Signed-off-by: Qi Zheng <zhengqi.arch@xxxxxxxxxxxxx>
---
drivers/base/node.c | 4 ++++
include/linux/mm.h | 1 +
include/linux/mmzone.h | 5 +++++
mm/page_alloc.c | 49 +++++++++++++++++++++++++++++++++++++++++++++++++
4 files changed, 59 insertions(+)

diff --git a/drivers/base/node.c b/drivers/base/node.c
index 87acc47e8951..deb2a7965ae4 100644
--- a/drivers/base/node.c
+++ b/drivers/base/node.c
@@ -375,8 +375,10 @@ static ssize_t node_read_meminfo(struct device *dev,
struct sysinfo i;
unsigned long sreclaimable, sunreclaimable;
unsigned long swapcached = 0;
+ long available;
si_meminfo_node(&i, nid);
+ available = si_mem_available_node(&i, nid);
sreclaimable = node_page_state_pages(pgdat, NR_SLAB_RECLAIMABLE_B);
sunreclaimable = node_page_state_pages(pgdat, NR_SLAB_UNRECLAIMABLE_B);
#ifdef CONFIG_SWAP
@@ -386,6 +388,7 @@ static ssize_t node_read_meminfo(struct device *dev,
"Node %d MemTotal: %8lu kB\n"
"Node %d MemFree: %8lu kB\n"
"Node %d MemUsed: %8lu kB\n"
+ "Node %d MemAvailable: %8lu kB\n"

You just changed a user/kernel api without documenting it anywhere, or
ensuring that you did not just break anything.

Hi greg k-h,

The MemAvailable has long existed in the /proc/meminfo, it's meaning
has been described in the Documentation/filesystems/proc.rst. Since
the semantics of per-node MemAvailable has not changed, so I did not
add a new document description.

This is not a proc file, it is in sysfs.

And it violates all of the sysfs rules, and has all of the problems that
proc files have. So the worst of both worlds :(

Also, this api is crazy, and not ok, please never add anything new to
it, it is broken as-is.

The consideration of adding per-node MemAvailable is that some processes
that bind nodes need this information to do some decisions.

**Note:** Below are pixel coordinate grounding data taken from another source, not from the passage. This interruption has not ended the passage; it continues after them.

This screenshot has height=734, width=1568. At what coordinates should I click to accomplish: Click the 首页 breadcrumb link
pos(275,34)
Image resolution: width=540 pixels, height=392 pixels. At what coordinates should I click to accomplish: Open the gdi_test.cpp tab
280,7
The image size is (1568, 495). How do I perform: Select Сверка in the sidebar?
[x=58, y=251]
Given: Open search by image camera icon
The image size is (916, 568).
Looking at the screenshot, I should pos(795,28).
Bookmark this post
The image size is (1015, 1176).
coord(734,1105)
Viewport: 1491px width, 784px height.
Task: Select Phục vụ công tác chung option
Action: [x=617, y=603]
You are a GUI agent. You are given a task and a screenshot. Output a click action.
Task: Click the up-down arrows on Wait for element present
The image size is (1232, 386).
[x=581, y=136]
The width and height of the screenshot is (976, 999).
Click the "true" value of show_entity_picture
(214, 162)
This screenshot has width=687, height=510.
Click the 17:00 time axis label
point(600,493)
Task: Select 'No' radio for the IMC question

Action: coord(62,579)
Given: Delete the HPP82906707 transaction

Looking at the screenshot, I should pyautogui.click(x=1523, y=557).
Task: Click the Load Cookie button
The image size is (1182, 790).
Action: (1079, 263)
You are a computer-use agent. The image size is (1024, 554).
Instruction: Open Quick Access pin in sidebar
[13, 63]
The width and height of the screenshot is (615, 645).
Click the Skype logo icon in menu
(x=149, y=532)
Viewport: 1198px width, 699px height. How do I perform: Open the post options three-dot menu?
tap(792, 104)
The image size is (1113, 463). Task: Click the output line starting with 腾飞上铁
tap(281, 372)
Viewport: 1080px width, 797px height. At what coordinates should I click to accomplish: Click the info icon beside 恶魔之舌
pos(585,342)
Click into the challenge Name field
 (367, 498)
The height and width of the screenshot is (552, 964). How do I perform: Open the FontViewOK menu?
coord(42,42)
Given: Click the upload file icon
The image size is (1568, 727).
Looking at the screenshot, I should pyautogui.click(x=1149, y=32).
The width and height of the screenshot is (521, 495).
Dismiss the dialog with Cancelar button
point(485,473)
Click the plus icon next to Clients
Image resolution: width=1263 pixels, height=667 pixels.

Now their approach is to read other information in per-node meminfo
and /proc/sys/vm/watermark_scale_factor, and then approximate this
value. With this counter, they can directly read
/sys/devices/system/node/node*/meminfo to get the MemAvailable
information of each node.

And MemTotal, MemFree and SReclaimable(etc.) all have corresponding
per-node versions, so I think that adding per-node MemAvailable might
also make sense. :)

Please no, I do not want new things added to this file, as you might
break parsers of this file.

OK, Got it.

Thank,
Qi


Also, again, you did not document this at all in Documentation/ABI/ so
for that reason alone it is not ok.

thanks,

greg k-h


--
Thanks,
Qi